Monday, 2 June 2014

Teenager with HIV blasts school sex education

A HIV-positive teenager has hit out at sex education in schools, claiming he learned nothing about the disease whilst at high school and if he had, he might have been more equipped to understand the main risks involved with contracting it.

Luke Alexander, 19, appeared on ITV’s This Morning programme, speaking to Phillip Schofield and Holly Willoughby, called for more awareness about HIV – one year on after being given the devastating diagnosis.

Mr Alexander feels so strongly about the subject he has written an open letter to health secretary Michael Gove, arguing that it should be made compulsory in schools for lessons to be conducted on the virus. The letter was posted online as a petition on the Change.org website, where he claimed that the ‘vast majority of young people today have little or no common knowledge’, of the virus.

He says: “When they diagnosed me last year, my first reaction was “Oh my God, I’m going to die”. I knew it existed but I didn’t know a lot about treatment.”

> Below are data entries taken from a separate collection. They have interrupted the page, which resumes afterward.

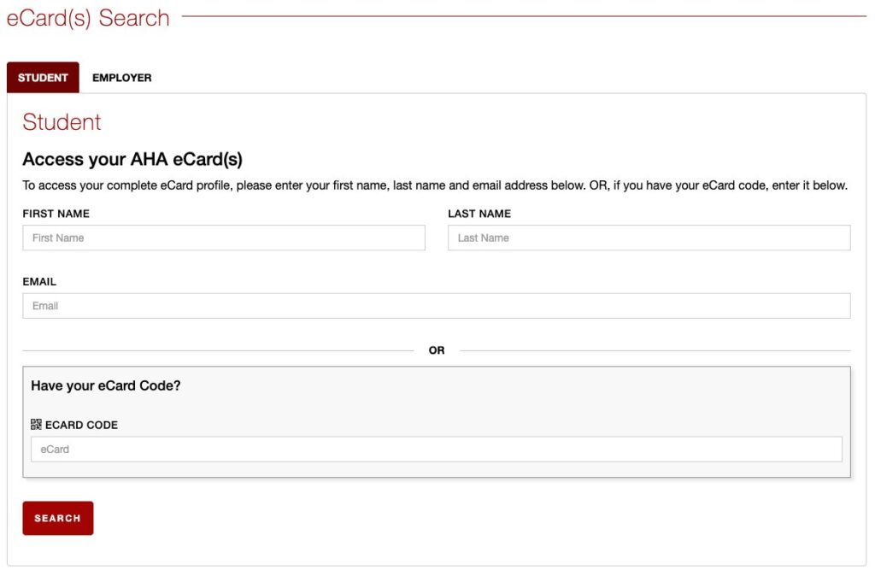Click the "eCard(s) Search" page title

click(88, 18)
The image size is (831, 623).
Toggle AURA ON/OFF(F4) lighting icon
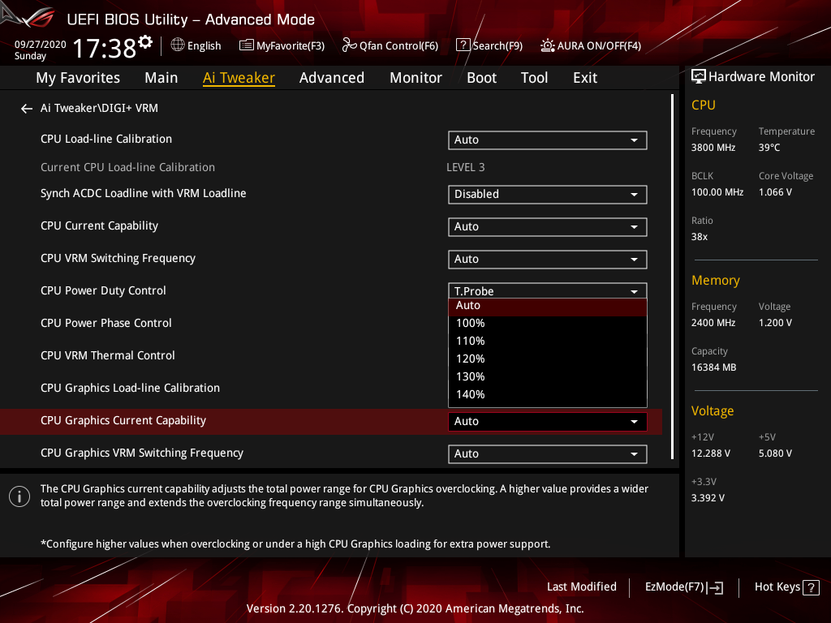[x=549, y=45]
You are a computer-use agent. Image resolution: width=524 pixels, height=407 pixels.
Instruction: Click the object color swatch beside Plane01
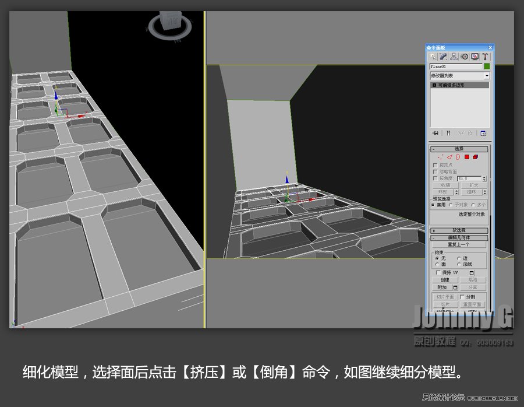click(x=486, y=65)
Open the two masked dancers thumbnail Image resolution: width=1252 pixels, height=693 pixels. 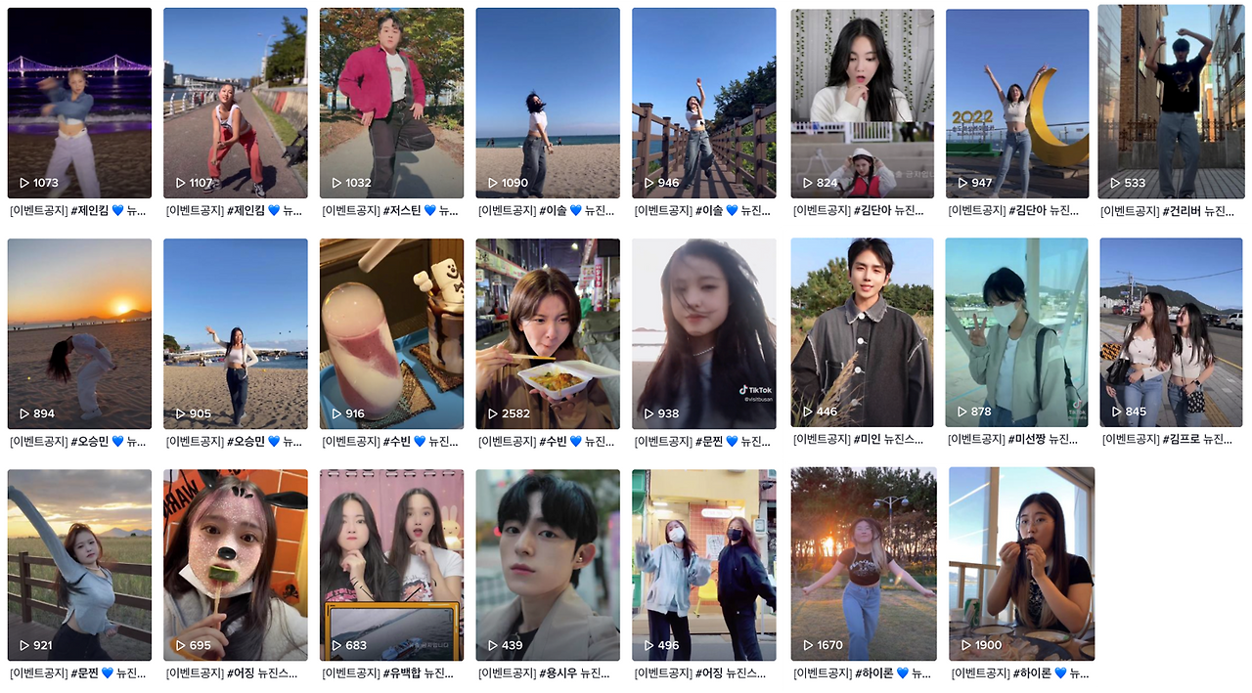click(x=704, y=565)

Mr Alexander added he came out as gay at the tender age of 13 and then was sexually active from the age of 15. After losing his job at 18, his life spiralled out of control as he became dependant on alcohol and drugs, admitting he ‘went off the rails’ during this point.

He became more careless in his sex life yet says he can ‘count on one hand’ the times he has had sex without using a condom – showing it only takes just one occasion of unsafe sex for any sexually transmitted infection to pass from one person to the next.

However, Mr Alexander has criticised the lack of focus on HIV at school and explained the sex education lessons he received mainly focused on the risk of becoming pregnant and contracting chlamydia. He added there should have been more explanation about the importance of wearing condoms to safeguard against the disease as well as other STIs such as genital herpes and gonorrhoea.
“We did talk about condoms,” he said. “But it was more in the context of getting pregnant and bacterial infections. We never really went into anything else. I have always known it was necessary (to use a condom) but it wasn’t stressed (in the context of HIV).”

During a trip to Manchester in April 2013, Mr Alexander began to show the symptoms of the disease. He says: “All of a sudden I came down with a horrific fever, it was very instant, I had sweats and could not sleep. The next thing I knew I was off my food and very, very fatigued. It was awful.”

Then a month later whilst attending a Birmingham Gay Pride event, he was offered a free sexual test, which he duly accepted and thought nothing of it. However, he started to worry when a phone call informed him there was ‘cause for concern’, leading to an agonising five day wait, when the diagnosis was given – he was HIV positive.

Mr Alexander said he did not ‘get the information I felt I needed at the time’ during his high school years.

“Being gay, HIV is up there on the list of things affecting men across the world. We heard a lot about chlamydia and pregnancy but nothing in much depth, the teachers were embarrassed to talk about it. I felt they were speaking about it because they had to, because the government were telling them to. But it left no impression.”

Dr Ranj Singh, who accompanied Mr Alexander on This Morning, commented that stats released by the National Aids Trust last month showed a ‘shockingly low’ level of knowledge about HIV in young gay men – and even worse in older men. Dr Sing added that around 100,000 people in the UK have the virus, but as many as 20,000 are unaware they have it.

A Department of Education spokesman commented: “Pupils must learn about sexually transmitted infections such as HIV/AIDS as part of sex and relationship education.”